Sabía que estaba hablando sola, pero no podía apartar los ojos de la foto. Me quedé mirándolo un momento más y sentí que mi cuerpo se enrojecía de calor. Algo dentro de mí se había despertado. Me sentía, simple y llanamente, atraída por él. Había una suavidad en sus ojos y una dulzura en su sonrisa que me atraían. Navegaba por la delgada línea que separa lo atractivo de lo francamente sexi. Era la foto de una persona que no conocía, pero por la que sentí una conexión inmediata, una sensación que había estado ausente de mi vida durante mucho tiempo.
—¿Con quién hablas? —preguntó Molly, que apareció en la puerta sonriendo—. ¿Tengo que llamar a los de las batas blancas?
Aunque podría esperar que Molly se acercase, me sobresalté.
—Ja, qué graciosa. Estaba hablando sola, como tú —respondí con una sonrisa—. De hecho, estoy mirando las fotos que subió Grace anoche —dije, y volví a la primera foto.
Molly señaló la pantalla y se sentó a mi lado.
—Me encanta el vestido de Grace. Es la quintaesencia de lo inglés.
—Sabe cómo vestirse.
—Y ¿quién es ese? —Molly abrió mucho los ojos y señaló con el dedo exactamente la misma fotografía que me había llamado la atención.
—Sam Reid, según Facebook.
Volví a mirar la foto más de cerca. Estaba de pie junto a Grace, con el brazo sobre el hombro de ella, vestido con una camiseta vintage desteñida y unos vaqueros Levi’s.
—No me importaría restregar mi cara contra ese pecho. —Molly puso los ojos en blanco.

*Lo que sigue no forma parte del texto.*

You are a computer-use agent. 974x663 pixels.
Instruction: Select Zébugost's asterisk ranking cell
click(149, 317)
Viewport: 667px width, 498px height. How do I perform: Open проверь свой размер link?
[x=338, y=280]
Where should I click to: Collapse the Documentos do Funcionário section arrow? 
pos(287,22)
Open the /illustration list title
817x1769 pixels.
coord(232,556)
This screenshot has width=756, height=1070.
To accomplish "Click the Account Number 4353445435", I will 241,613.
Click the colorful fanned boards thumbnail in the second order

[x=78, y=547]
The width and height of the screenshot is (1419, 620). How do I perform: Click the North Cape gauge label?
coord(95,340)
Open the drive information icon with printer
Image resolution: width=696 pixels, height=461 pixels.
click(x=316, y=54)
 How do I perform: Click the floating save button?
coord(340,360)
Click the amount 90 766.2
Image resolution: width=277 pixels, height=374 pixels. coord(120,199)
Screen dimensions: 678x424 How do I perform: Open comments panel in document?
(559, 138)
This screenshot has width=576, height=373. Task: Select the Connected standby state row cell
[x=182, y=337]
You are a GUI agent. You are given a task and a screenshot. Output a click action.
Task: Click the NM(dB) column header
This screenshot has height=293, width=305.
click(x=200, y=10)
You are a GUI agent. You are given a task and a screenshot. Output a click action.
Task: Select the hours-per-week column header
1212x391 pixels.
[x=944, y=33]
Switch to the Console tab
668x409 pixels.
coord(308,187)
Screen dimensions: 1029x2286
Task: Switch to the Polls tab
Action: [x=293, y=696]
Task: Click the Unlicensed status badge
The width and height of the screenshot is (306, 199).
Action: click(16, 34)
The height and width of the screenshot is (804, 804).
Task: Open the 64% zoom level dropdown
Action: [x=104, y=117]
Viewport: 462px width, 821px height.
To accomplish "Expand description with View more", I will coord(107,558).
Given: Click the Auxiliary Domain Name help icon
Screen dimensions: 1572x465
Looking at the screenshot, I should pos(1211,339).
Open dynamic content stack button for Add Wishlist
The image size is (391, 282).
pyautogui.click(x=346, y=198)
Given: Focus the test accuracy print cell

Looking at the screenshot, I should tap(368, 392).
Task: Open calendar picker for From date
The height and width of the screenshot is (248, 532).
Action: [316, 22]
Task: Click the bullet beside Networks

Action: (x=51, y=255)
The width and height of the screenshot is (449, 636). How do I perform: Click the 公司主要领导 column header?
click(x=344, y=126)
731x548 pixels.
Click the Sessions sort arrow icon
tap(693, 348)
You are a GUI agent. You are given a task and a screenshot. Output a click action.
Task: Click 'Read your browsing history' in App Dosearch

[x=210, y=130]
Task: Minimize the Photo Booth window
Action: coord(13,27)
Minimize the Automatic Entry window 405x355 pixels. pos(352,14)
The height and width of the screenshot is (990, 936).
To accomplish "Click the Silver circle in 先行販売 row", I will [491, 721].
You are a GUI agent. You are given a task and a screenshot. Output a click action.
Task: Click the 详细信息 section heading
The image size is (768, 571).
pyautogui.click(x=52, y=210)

—¡Molly! Tú estás pillada —le dije, un poco enfadada, aunque sabía que estaba bromeando y que Sam Reid vivía en la otra punta del mundo, y ¿quién sabía si tenía pareja o no?
—Esa camiseta se ajusta perfectamente a… Bueno, en realidad, a cada parte musculosa, y esos ojos, y ese pelo desgreñado y desaliñado… —Inclinó la cabeza y, soñadoramente, se puso la mano en el corazón.
—Todo tuyo, Molly. Espía todo lo que quieras mientras voy al baño. —Me levanté y pasé por encima de mi maleta antes de mirar el reloj—. El tiempo corre. El taxi me recogerá en quince minutos —dije con sentimientos encontrados, triste por dejar atrás a Molly, pero consciente de que la vida no me estaba ofreciendo nuevos retos últimamente.
En unas pocas horas estaría volando a la otra punta del mundo y ¿quién sabía qué aventuras podría suponer mi viaje? Sentí una punzada de emoción al pensarlo.
—Lo sé, no quiero pensar en ello, pero este Sam Reid nos va a ayudar a pasar el tiempo antes de que vueles de regreso a la tierra de las granjas y la gente que habla como la reina —intentó decir con acento inglés antes de acercarse el portátil e inclinar la cabeza hacia la pantalla.
—No todos tienen el acento de la reina, ¿sabes? —insistí con una sonrisa, y desaparecí en el cuarto de baño.